The casting may seem odd with the decidedly American Harvey Keitel and Keith Carradine in the roles of two French men. Of course if they were two British actors, Michael York and Olivier Reed were apparently director Ridley Scott's first choice, no one would bat an eye even though that's hardly being French either. The casting though I think only seems odd before you actually watch the film and see how their performances actually work in context to the film. Anyway neither man puts on a French or even English accent in the film. They do both adjust their accents though which is a good thing since Keitel's natural accent is particularly strong. Keitel doesn't cover up his accent though but rather all he does is ease back on it, as does Carradine. Keitel just sorta takes away the sharper edges of his usual accent and actually is quite effective in overcoming his apparent miscasting.
Carradine's performance acts as a great counterpoint to Keitel's as he shows d'Hubert to be in many ways the opposite of Feraud, although they both believe fervently in their own personal sense of honor. Carradine makes himself kinda the straight man, and easily the more sympathetic of the two as he portrays d'Hubert as an easygoing guy who's rather charming a low key sort of way. Their initial face off when d'Hubert gives the message to him is quite memorable. Keitel's terrific in the basically foolish passion he portrays in Feraud as he demands a battle to the death immediately over the insult d'Hubert gave him, even though d'Hubert was only doing his job. Carradine does quite well by merely portraying d'Hubert's reaction as what any sensible man's reaction would be. Carradine's disbelief is perfect in basically setting up how d'Hubert whole association with Feraud is one of obnoxious obligation.
Keitel and Carradine were perhaps perfectly cast actually since the way they handle this feud works so well in context to the film. There is a certain comedic bent about their performances that never makes the proceedings seem stuffy in the least, as they might have with less interesting actors. I love how Keitel does not really portray Feraud as really even hating d'Hubert in anyway. In his scenes he has not really a death stare toward d'Hubert at any time but rather something much stranger. It never feels unnatural though as Keitel shows this almost insane, yet he is so proper about it in his gentlemanly way, devotion in Feraud to his code of honor. It is in this code where Feraud wants to apparently kill d'Hubert not for hate of d'Hubert as a man, but hate directly at the slight insult that d'Hubert once gave him. Keitel makes this drive in Feraud a force of nature and something that always seems perfectly sane for a man like Feraud.
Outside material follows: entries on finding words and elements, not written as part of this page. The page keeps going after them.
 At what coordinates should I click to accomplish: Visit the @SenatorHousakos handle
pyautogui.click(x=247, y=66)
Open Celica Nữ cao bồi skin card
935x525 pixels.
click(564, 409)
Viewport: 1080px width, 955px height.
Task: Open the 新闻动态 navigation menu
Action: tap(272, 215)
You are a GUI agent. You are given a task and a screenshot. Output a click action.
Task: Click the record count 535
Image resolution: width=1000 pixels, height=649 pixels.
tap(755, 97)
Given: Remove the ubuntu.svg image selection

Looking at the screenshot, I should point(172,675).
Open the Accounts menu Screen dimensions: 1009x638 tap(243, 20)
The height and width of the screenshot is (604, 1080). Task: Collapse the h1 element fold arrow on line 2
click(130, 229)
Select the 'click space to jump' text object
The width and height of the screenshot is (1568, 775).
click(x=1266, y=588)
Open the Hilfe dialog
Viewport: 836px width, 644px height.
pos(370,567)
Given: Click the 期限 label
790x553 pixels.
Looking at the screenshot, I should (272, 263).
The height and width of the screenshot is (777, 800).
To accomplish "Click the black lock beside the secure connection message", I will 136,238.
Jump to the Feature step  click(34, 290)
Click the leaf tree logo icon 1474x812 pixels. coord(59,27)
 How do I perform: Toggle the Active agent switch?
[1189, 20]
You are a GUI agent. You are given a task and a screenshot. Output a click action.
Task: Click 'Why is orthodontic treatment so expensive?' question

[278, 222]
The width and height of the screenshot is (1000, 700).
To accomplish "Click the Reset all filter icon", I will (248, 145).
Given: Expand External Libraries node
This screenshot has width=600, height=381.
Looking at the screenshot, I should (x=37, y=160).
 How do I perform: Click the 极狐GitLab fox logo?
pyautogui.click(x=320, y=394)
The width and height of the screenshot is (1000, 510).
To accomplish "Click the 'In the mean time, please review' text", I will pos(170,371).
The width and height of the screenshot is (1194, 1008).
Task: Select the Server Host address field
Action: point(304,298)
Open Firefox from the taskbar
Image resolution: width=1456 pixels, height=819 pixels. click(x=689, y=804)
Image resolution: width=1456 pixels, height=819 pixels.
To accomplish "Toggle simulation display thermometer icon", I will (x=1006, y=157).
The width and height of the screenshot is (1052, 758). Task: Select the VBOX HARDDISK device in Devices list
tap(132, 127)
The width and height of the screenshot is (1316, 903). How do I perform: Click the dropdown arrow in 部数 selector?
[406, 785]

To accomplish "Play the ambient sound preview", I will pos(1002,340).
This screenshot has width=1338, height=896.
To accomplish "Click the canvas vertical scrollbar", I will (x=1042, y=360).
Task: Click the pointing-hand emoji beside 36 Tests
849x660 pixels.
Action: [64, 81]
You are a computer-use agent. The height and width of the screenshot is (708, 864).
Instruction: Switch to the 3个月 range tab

Carradine on the other hand is equally good by portraying d'Hubert reactions to every duel in a far more normal fashion. He does also bring a passion in terms of the idea of honor, but Carradine makes it less vicious so to speak. Carradine is very good in portraying such a quietly growing desperation d'Hubert as he has to keep fighting Feraud despite trying his best to avoid him using various loopholes in the dueling guide such as not being able to fight in times of war or when the men aren't the same military rank. Carradine is very good by just playing it close to the chest and giving a pretty moving portrayal of a man forced by circumstance to keep risking his life. It isn't in big speeches where d'Hubert expresses this but rather just simple reactions. Carradine makes the most of these by just showing the honest fears of a man who has to fight to a possible death simply because he was the guy who had to deliver a message one day.
Both actors are fantastic in the actual dueling scenes. It is rather amazing just how good they are because they do more than you would expect in the scenes. On one end physically they are both incredibly believable in just displaying the physicality of each fight. Their middle fight of endurance is particularly good as both men show their characters are at complete exhaustion. The two are so good in giving tension to the fight in portraying such genuine reactions in the two with Carradine bringing a little more obvious concern and Keitel more ferociousness. What I love best perhaps though is that they do manage a certain lightheartedness within the tension. They both are so careful never to compromise the severity of the duels though. They are entertaining though by carrying themselves always with the reserve of a proper gentleman and soldier even though their lives are on the line.
Each actor realizes their character so well to make the ending rather remarkable. Carradine makes d'Hubert someone we can naturally root for and makes the happy ending feel completely appropriate. Keitel is equally good by never allowing Feraud to seem to be even a villain. It is rather his pride and duty which Keitel creates such a strong sense of in his character. This allows for his character's ending to be surprisingly moving as he shows a man basically looking into the void as he know is a man whose lost his purpose in life. Unlike Ryan O'Neal in Barry Lyndon, who also played a duelist, by the way here's two more guys who would've been better in that role, they completely overcome the fact that they seem miscast on paper. The main way they do this is by just giving a damn good performance. They make the duels more than just a series of physical clashes, but as well a consistently fascinating clash of personalities.